- What you have to do:
Copy everything in the Trump Iowa rally article from "WATERLOO, Iowa (KWWL)- Former" down to "in Des Moines." word for word.

WATERLOO, Iowa (KWWL)- Former President Donald Trump will return to the Hawkeye State on Saturday to rally supporters at the Iowa State Fairgrounds in Des Moines. 

The Former President will be joined by, among others, Governor Kim Reynolds, Congresswoman Ashley Hinson and Dr. Marianette Miller-Meeks, and Senator Chuck Grassley.

"It is going to be good for our base," Iowa Republican Party Chairman Jeff Kaufmann said. "It is going to be good for a shot of enthusiasm."

Doors open at 2:00 p.m., and Trump will take the stage at 7. Trump's last Iowa appearance was in November 2020, just before the election. Tickets for the rally can be found on the former President's website.

"What he's doing is trying to do is maybe crowd out anybody else who's thinking about running because he wants to make sure that he still stays relevant among likely Republican caucus-goers," KWWL's political analyst, Dr. Chris Larimer, a professor of political science and the coordinator for the Master of Public Policy program at UNI said. "He is trying to stay in the limelight just in case he runs in Iowa."

Over the last several weeks, a handful of high-profile Republicans who are eyeing 2024 presidential runs have traveled to Iowa, home to the first in the nation presidential caucus.

2016 Iowa Caucus winner Texas Senator Ted Cruz, Arkansas Senator Tom Cotton, and Florida Senators Marco Rubio and Rick Scott have campaigned for Iowa Republican lawmakers. Kaufmann said he couldn't remember a time when this many prominent Republicans visited so early in the cycle. He hopes it is boosting excitement among the Republican base.

"It feels like a groundswell," he said. "We are not even going to start surfing till 2022, but we've got some good waves out there right now."

Since the 2008 presidential cycle, Larimer said it has become common for potential presidential candidates to start making trips to Iowa two to three years before the Iowa Caucuses.

- Extracted material:
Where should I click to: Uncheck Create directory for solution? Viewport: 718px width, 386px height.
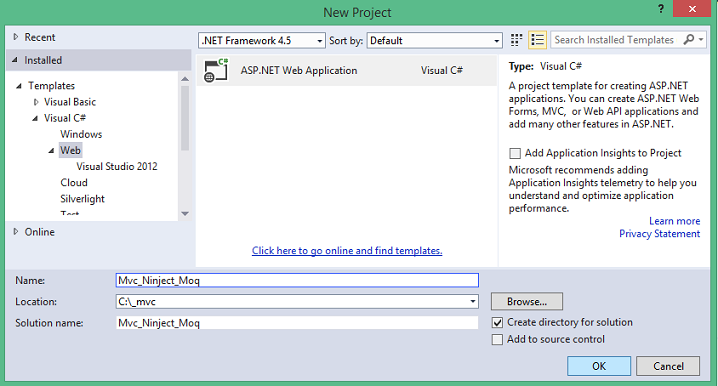coord(497,322)
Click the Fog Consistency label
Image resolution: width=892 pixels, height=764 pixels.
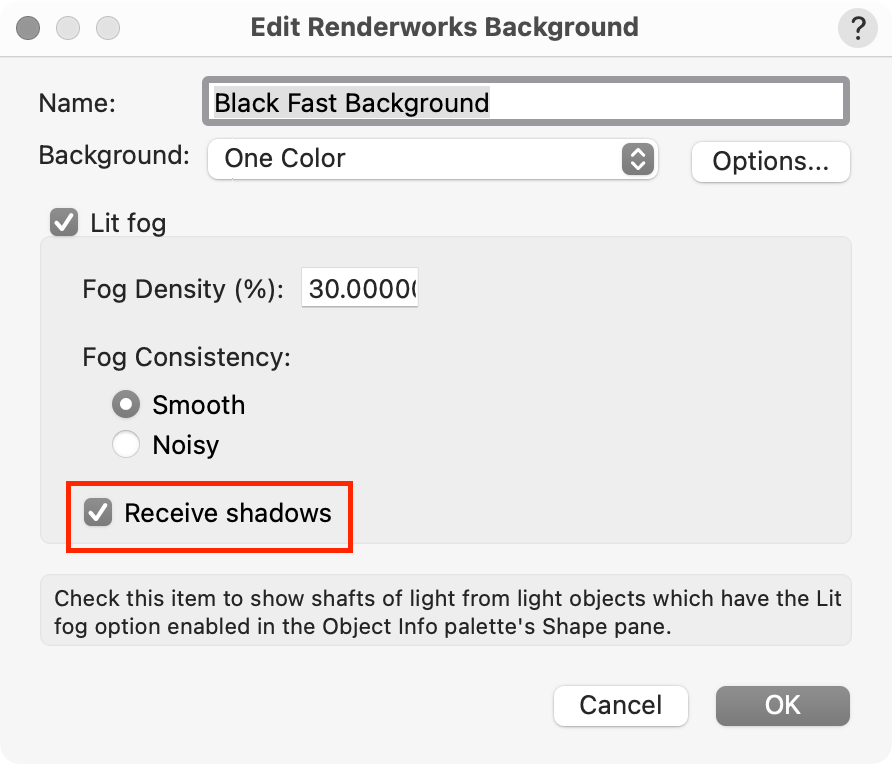point(186,357)
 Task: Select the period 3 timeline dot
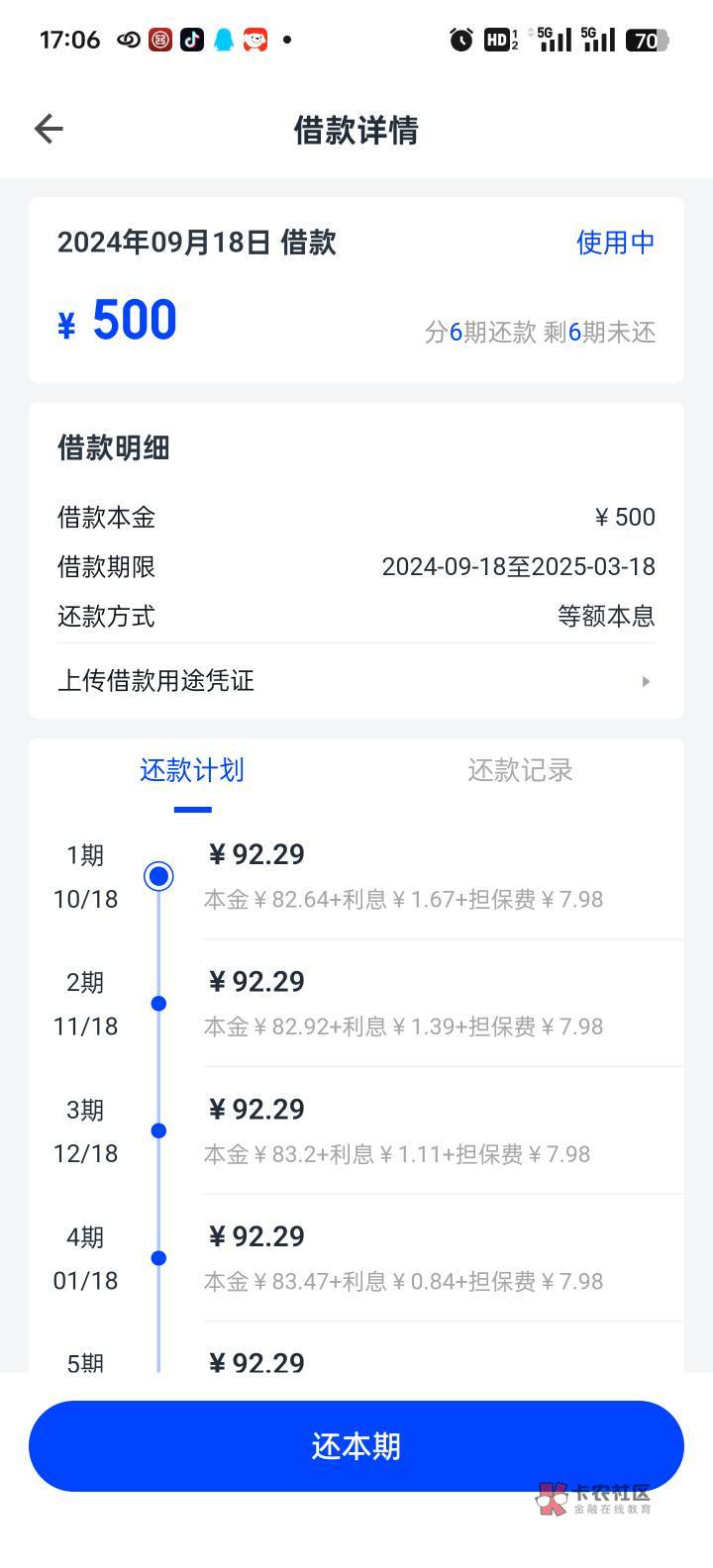pyautogui.click(x=158, y=1130)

- Answer in full:
WATERLOO, Iowa (KWWL)- Former President Donald Trump will return to the Hawkeye State on Saturday to rally supporters at the Iowa State Fairgrounds in Des Moines.